Department of Education Grant Strengthens SDSU-Kumeyaay Partnership

Funding will support preparation of school psychologists and school counselors committed to indigenous issues.
By Michael Klitzing
 

Faculty in San Diego State University’s Department of Counseling and School Psychology have received a $1.25 million grant from the U.S. Department of Education Office of Special Education Programs (OSEP) to support the preparation of school psychologists and counselors while serving the mental health needs of Kumeyaay youth in eastern San Diego County.

OSEP will provide funding over five years for school counselor and school psychology graduate students committed to indigenous issues to work across programs and departments, with Kumeyaay community members and leaders and with children in school sites in the Mountain Empire Unified School District. The district serves a student population that is approximately 20 percent Native American.

“I'm especially excited because our collaborations with the Kumeyaay community have expanded over the years; there's greater trust and capacity.” said professor Carol Robinson-Zañartu, director of SDSU’s Native American and Indigenous Scholars Collaborative, who has been building partnerships with indigenous communities in San Diego County for the past 20 years.

“There's a readiness for change that I think we're sitting on the precipice of. I think it's an exciting time to go forward and work in the community.”

The Mountain Empire district is located 45 minutes east of SDSU’s main campus, which lies on historical Kumeyaay land.

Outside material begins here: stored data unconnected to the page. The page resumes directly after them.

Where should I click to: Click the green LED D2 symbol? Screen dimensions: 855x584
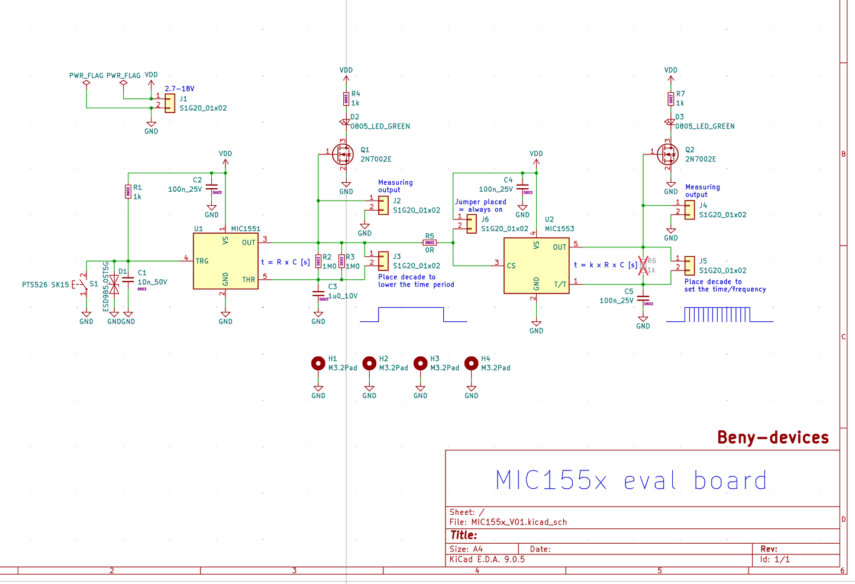(x=345, y=122)
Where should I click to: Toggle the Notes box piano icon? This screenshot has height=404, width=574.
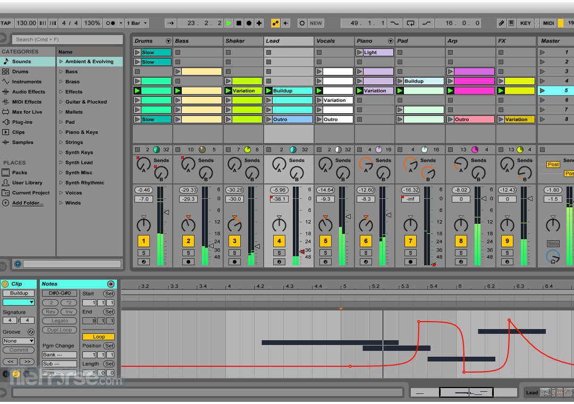click(x=16, y=374)
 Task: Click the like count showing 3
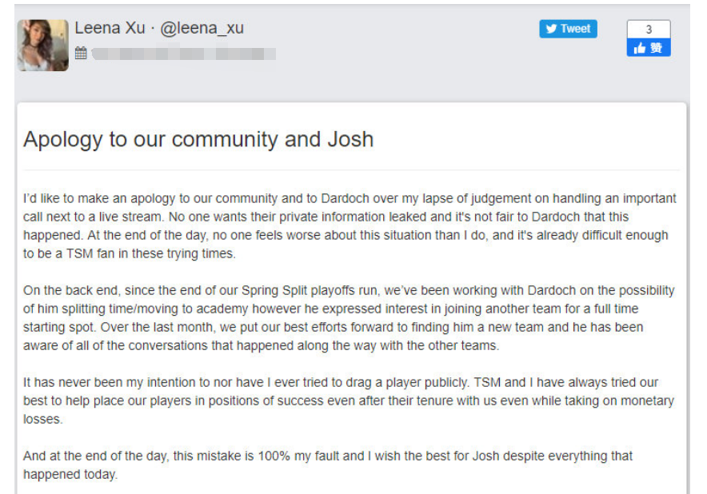click(649, 30)
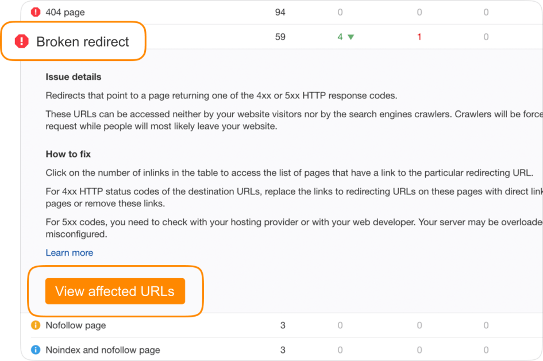Expand the 404 page issue row
Image resolution: width=543 pixels, height=361 pixels.
[65, 12]
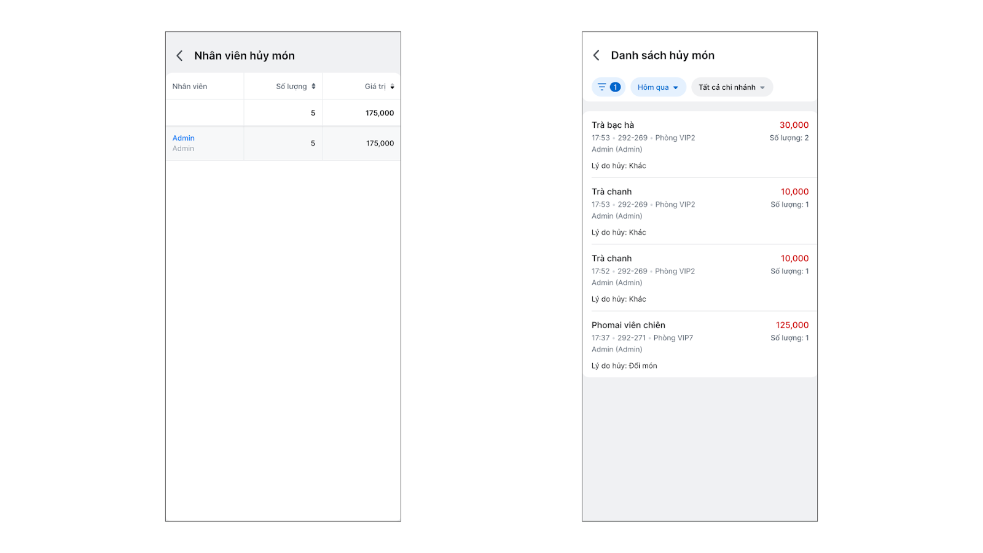Open the filter icon with badge 1
The width and height of the screenshot is (983, 553).
608,87
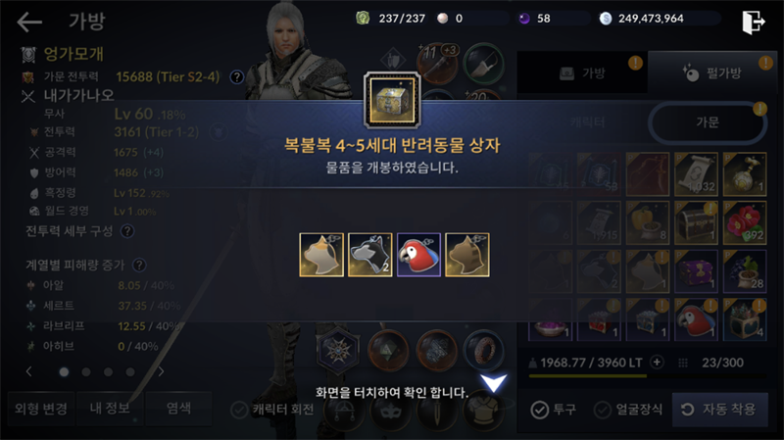Switch to the 펄가방 tab
This screenshot has height=440, width=784.
(x=713, y=73)
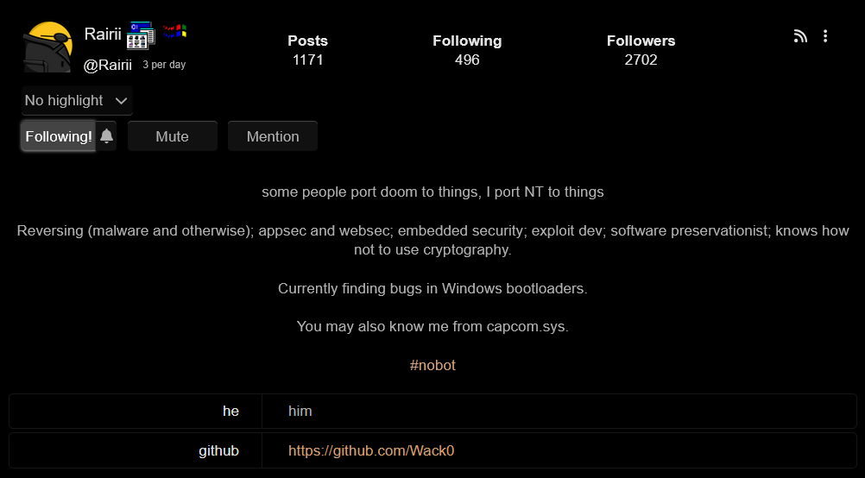This screenshot has height=478, width=865.
Task: Click the 'him' profile field value
Action: (x=300, y=411)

The grant was co-authored by Robinson-Zañartu, assistant professor Katheryne Leigh-Osroosh and associate professor Katina Lambros. Robinson-Zañartu will serve as principal investigator and Leigh-Osroosh will serve as co-principal investigator on the project, which is named SHPA after the Kumeyaay word for eagle.

Robinson-Zañartu said the Kumeyaay people have an impressive creativity in areas such as science, agriculture, music, story and astronomy — but she is particularly impressed by their resilience. They have survived through slavery, genocide and stolen lands, to schoolchildren being beaten for speaking their language or expressing their culture. But those lived experiences also instilled what she calls “inter-generational trauma” that impacts on the behavior and academic success of current indigenous students.

“In Indian country, it’s very complex,” Robinson-Zañartu said. “The powerful history of oppression and trauma and re-trauma — both from the community and the government and the schools — has been intense.”

Through SHPA, SDSU students will examine this cultural context in depth, learn how to culturally adapt best practices to them and work to build collaborative communities of practice. They will conduct positive behavior interventions, such as groups to strengthen identity and resilience, bullying prevention and character education, for all students at their school sites while working directly with children who exhibit intense behavior needs.

SDSU faculty and students will work closely with Mountain Empire teachers, parents, community leaders and organizations such as the National Native Children’s Trauma Center to ensure SHPA is a collaborative effort.

“This really pushes us towards decolonizing mindsets and ways we think about our identity and our position within our work and within our relationships,” Leigh-Osroosh said. “That's really essential if we're going to move forward and really serve to the benefit of the community and not just to the profession. That's what I'm most excited about — being a part of it and learning more about the community.”